Brown researchers, in partnership with a team from NYU Langone Health, are focusing on three sites. Two are in NYC, where in 2022 the city allowed two OPCs—they’re also known as harm reduction centers—to open in Harlem and Washington Heights. The other will be in Providence, where Rhode Island is set to open the country’s first state-supervised site in 2024, staffed by Project Weber/RENEW, a local nonprofit. The four-year study won $5.8 million in federal grants despite significant pushback from both sides of the political aisle. It seeks to enroll 1,000 adults who use drugs—500 from Providence and 500 from the NYC sites.

An interdisciplinary Brown team is examining the impact on both the participants and the surrounding neighborhoods. One prong investigates whether participants experience lower rates of overdoses, drug-related health problems, and ER visits, and whether they are more likely to enter treatment for substance use disorders. Another analyzes the operational costs and potential savings in health care and criminal justice, and measures community impact by assessing changes in overdoses, economic activity, and public disorder such as drug-related litter, arrests, and noise complaints. The first results from NYC, published Nov. 13, showed no increase in crime vs. pre-existing syringe service programs.

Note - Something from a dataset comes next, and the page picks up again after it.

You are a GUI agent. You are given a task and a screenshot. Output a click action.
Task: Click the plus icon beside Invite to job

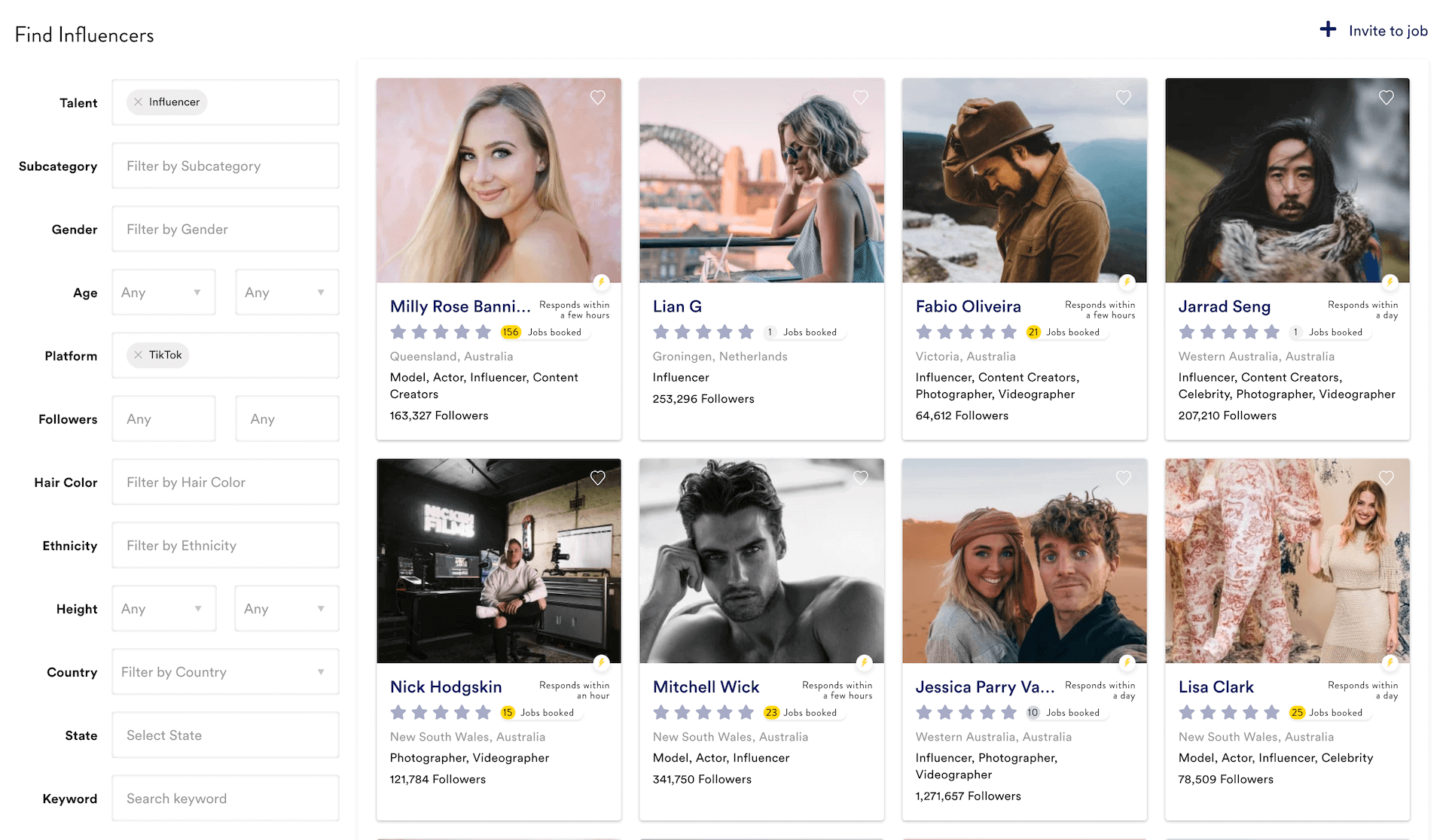pyautogui.click(x=1328, y=30)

Proponents argue there is an urgent need for data to determine how well such centers work in the U.S., with  its distinct health care delivery, social policies, and policing practices. OPCs “require us to shift our thinking in how we treat people who use drugs and how we address health issues they face,” Marshall told the New York Times. “So much of the history of the drug war in the U.S. is pushing people into the shadows, criminalizing their drug use. These facilities do the opposite. They say, ‘We want to bring you in and give you a safe environment where you will be respected.’”

A grassroots approach


Jon Soske, who advises researchers doing community-based research at Rhode Island Hospital’s Center for Biomedical Research Excellence on Opioids and Overdose, emphasizes the importance of directly involving community members with research. Soske used drugs for 13 years before going into long-term recovery four years ago.

“Harm reduction was a movement created and led by people who use drugs,” he says. “So if you want to do research surrounding harm reduction, it can’t be a top-down affair. It has to reflect fundamentally that the people who are experts about the dangers of drug use and ways of protecting against those risks today are people in the community.”

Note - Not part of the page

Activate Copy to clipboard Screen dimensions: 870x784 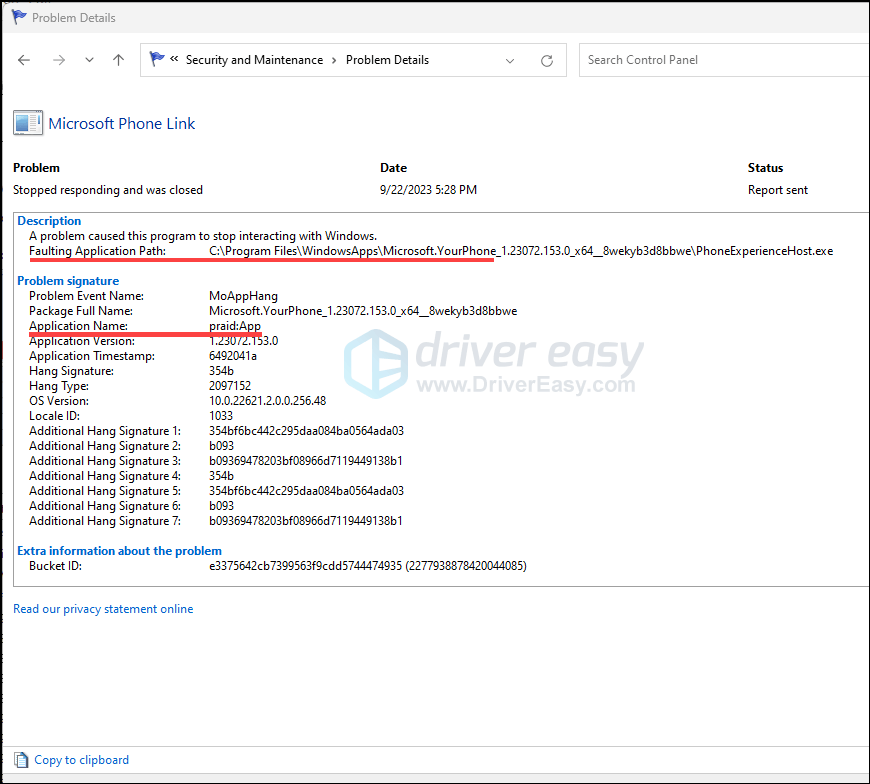point(81,759)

The story of recovery is often told as a redemption story, Soske notes. “We see addiction as the fall and recovery as a kind of reentry into society and social acceptability…but told that way the story of addiction is really stigmatizing”—and often minimizes the role of harm reduction, he says.

“For a long time I would have told you there was no harm reduction that was part of my recovery story,” he adds. Rather, he told “a neat redemption narrative…but now when I look back at that narrative, I actually see all kinds of moments where I made small decisions to reduce harm and increase my health that are invisible when I’m telling a redemption story.”

Beyond OPCs


“I don’t believe in silver bullets,” says Alexandra Collins, a Brown epidemiology professor who works with PPHC. OPCs “are one very critical piece that we need to implement, but we also need additional policy change, additional services, and additional housing.”

Collins’s research centers around the intersection of housing and other built environmental factors and drug use patterns. “Housing instability compounds the issues that people who use drugs face,” Collins says. “It increases potential risk of health and social harms, because people are outside and have to use drugs in a space that puts them at increased risk for being arrested and criminalized.”

One solution could be integrating OPCs into homeless shelters, Collins says. “Housing, harm reduction, etc., all operate in silos here…we have to work on integrating these all together because they overlap in many ways.”